Cordesman observes that swarming is a viable terrorist tactic against targets of opportunity.[34] Al-Qaeda, for example, uses a different form of swarming than those of advanced militaries, in which the general objectives of operational cells are agreed in a manner coordinated, but not continuously controlled by the core organization. Once the decision has been made on the general targets, the operational cells cut positive control links from the core, although they may still receive financial and other support. A signature of al-Qaeda operations has been multiple, near-simultaneous attacks, such as the several hijacked airliners in the 9/11 attacks, the closely spaced bombings aimed at US embassies in Tanzania and Kenya, and attacks on buses and trains in London. The attacks on trains in Spain had an additional dimension: not all the swarms were associated with al-Qaeda.

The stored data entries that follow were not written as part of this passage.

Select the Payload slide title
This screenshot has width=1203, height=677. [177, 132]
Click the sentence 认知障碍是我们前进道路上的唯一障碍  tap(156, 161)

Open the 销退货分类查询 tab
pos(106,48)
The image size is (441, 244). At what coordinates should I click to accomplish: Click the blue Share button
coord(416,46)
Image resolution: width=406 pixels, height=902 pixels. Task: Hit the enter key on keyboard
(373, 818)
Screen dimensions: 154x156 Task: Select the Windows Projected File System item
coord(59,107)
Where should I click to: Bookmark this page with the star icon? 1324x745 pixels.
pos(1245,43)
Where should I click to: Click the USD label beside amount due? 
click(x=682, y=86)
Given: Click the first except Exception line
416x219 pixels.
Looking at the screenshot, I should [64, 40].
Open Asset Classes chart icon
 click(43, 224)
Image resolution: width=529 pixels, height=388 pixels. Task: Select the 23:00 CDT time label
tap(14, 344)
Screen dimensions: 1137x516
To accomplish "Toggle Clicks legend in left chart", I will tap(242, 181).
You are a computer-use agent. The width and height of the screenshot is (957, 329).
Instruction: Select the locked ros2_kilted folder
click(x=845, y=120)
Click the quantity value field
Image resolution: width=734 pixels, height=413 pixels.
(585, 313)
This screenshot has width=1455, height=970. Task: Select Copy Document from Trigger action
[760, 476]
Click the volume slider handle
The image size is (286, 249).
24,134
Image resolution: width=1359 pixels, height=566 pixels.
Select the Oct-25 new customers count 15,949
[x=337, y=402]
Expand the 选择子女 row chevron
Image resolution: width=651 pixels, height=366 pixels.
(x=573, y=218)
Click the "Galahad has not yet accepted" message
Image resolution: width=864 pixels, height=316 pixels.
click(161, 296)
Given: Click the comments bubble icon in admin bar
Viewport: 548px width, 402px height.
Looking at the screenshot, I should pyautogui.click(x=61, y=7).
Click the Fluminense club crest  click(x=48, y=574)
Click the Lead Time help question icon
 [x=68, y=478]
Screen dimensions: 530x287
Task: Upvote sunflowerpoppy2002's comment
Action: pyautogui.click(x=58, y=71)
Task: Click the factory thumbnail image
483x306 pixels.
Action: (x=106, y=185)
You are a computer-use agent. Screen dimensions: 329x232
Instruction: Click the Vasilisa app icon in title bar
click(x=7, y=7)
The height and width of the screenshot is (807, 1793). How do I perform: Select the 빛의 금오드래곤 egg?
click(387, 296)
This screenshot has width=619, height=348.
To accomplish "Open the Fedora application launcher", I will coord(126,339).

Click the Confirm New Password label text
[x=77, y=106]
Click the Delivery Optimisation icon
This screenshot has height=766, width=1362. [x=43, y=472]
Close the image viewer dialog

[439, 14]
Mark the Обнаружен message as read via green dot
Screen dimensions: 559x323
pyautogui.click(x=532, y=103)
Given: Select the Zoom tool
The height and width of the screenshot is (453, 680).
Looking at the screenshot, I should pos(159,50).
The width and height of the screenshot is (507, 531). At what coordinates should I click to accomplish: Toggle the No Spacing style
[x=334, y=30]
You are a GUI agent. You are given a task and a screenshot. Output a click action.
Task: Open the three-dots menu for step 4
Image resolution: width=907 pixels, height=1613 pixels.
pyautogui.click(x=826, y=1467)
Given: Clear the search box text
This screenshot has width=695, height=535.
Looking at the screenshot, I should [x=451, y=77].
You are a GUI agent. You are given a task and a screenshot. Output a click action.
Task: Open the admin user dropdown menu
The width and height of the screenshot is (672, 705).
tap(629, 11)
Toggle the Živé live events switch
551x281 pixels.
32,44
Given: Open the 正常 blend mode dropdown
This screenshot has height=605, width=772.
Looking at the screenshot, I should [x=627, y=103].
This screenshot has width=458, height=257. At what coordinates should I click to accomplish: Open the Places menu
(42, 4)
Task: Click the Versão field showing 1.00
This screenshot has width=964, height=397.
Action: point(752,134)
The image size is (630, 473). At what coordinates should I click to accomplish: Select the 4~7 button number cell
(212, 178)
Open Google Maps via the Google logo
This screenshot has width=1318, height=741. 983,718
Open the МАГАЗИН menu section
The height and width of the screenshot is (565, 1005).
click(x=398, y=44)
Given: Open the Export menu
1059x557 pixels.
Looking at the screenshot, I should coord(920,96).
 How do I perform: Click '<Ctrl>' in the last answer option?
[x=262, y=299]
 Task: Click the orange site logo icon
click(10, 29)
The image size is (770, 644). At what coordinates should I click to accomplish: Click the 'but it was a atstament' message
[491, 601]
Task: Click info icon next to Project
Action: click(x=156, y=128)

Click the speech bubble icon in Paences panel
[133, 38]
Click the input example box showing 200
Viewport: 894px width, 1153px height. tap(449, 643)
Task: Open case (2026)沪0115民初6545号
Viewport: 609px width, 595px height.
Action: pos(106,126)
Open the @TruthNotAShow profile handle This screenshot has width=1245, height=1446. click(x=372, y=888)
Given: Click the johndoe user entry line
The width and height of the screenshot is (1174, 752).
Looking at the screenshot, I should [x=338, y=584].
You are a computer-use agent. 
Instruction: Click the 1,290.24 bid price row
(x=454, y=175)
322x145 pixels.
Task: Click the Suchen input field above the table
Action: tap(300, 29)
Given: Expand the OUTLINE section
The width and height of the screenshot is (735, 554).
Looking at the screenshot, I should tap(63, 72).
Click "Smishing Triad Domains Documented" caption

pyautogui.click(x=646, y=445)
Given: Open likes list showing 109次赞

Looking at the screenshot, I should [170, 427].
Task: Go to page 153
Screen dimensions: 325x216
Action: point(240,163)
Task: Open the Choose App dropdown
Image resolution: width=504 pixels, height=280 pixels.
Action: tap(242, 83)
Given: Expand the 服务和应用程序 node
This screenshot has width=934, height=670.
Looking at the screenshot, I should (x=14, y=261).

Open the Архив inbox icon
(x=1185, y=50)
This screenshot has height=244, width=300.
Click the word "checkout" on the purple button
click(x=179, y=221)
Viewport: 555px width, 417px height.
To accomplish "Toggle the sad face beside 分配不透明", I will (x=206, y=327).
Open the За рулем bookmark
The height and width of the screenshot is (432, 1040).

While John Arquilla, a professor at the Naval Postgraduate School, cites the ability to plan separate and widely dispersed attacks, coordinated by mobile communications that might originate from a cave on the Afghan-Pakistan border,[16] he does not emphasize the apparent al-Qaeda technique of releasing operational units to local control, once the policy is set.[35] See Clandestine HUMINT operational techniques.
The apparent al-Qaeda methodology of letting operational cells decide on their final dates and means of attack exhibit an operational pattern, but not a periodicity that could easily be used for an indications checklist appropriate for a warning center. Such lists depend on seeing a local pattern to give a specific warning.[36]
Semiautonomous swarming, in which the actors occasionally interfere with one another, is seen in attacks on computer networks by loose confederations of malicious hackers. On occasion, especially when the attack uses a botnet,[37] some of the units may try to overpower and control one another, as well as the target.[38] One of the observations of the Center on Terrorism and Irregular Warfare was that unfocused mass disruption was not a useful terrorist, and by extension general military, tactic.[38] The 9/11 attacks had symbolism. A cyberattack on a stock market would have symbolism. For the political purposes of the swarm, there has to be a symbol to which observers need to connect the purpose of the attack.